▸ **YOUR TASK**
How many lines of the material below contain the string "text"? Answer with the number and nothing else.

▸ **SUPPLIED INFORMATION**
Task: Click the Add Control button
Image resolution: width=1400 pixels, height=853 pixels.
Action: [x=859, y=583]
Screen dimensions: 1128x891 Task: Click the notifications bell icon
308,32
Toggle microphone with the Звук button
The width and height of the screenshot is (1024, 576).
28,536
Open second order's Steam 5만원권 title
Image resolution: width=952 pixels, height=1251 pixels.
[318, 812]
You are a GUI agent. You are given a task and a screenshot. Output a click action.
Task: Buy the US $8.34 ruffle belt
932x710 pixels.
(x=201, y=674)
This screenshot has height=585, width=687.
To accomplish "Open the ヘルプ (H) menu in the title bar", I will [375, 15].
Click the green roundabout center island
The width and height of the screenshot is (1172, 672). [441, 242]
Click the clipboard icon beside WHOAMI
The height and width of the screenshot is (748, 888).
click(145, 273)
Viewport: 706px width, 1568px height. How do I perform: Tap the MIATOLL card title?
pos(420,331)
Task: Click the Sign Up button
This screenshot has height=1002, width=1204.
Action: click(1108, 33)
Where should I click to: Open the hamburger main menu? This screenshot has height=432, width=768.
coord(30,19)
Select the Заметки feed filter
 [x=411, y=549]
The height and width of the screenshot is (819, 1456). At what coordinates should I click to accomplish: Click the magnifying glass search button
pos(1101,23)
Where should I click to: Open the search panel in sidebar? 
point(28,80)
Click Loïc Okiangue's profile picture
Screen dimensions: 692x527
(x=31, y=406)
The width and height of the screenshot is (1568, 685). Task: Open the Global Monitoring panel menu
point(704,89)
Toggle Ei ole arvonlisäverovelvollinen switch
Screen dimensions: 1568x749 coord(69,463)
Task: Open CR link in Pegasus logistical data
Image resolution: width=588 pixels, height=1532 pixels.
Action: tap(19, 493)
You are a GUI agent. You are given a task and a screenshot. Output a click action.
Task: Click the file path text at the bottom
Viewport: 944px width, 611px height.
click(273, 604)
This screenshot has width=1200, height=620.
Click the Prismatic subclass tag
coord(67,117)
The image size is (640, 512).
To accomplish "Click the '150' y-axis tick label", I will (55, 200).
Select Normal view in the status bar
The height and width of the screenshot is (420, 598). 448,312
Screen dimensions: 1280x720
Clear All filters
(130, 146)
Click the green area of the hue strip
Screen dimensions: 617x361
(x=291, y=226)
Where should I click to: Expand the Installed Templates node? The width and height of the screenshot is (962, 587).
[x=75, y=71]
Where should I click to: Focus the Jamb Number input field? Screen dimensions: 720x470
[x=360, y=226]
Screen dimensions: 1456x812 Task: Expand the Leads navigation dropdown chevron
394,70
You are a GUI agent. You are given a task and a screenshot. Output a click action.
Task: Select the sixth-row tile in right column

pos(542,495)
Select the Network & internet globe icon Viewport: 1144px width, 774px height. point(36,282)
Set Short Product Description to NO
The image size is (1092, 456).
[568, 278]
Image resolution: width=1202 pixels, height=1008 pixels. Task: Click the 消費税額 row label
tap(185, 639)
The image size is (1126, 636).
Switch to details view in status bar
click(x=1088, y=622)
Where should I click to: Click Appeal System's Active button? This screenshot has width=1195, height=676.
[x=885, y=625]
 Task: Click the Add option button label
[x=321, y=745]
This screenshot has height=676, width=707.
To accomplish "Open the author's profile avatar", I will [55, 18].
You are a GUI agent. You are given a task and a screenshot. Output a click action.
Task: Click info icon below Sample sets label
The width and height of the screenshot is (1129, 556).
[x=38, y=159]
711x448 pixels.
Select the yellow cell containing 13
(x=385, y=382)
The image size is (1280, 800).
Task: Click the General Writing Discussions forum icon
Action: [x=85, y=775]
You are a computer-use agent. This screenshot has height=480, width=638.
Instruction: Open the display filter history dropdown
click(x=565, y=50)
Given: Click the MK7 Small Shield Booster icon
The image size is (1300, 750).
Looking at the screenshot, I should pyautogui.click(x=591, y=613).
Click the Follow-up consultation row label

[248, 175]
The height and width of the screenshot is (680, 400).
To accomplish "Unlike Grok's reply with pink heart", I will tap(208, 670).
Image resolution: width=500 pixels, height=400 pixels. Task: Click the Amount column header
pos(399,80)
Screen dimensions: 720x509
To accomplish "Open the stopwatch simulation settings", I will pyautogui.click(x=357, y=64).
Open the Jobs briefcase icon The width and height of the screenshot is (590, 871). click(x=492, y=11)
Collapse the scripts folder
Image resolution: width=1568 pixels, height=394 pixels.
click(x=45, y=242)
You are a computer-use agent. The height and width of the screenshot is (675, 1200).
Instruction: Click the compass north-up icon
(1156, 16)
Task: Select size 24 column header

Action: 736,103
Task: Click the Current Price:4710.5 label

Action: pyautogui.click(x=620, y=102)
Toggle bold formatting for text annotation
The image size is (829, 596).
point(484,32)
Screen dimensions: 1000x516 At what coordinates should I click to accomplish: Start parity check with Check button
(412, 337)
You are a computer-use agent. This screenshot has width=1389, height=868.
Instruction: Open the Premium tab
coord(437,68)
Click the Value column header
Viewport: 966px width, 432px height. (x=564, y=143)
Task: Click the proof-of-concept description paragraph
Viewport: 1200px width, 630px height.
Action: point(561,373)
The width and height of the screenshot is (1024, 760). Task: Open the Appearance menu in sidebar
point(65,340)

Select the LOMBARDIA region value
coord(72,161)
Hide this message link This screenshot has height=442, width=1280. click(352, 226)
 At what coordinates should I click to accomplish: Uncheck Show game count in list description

▸ **ANSWER FOR THIS EXERCISE**
2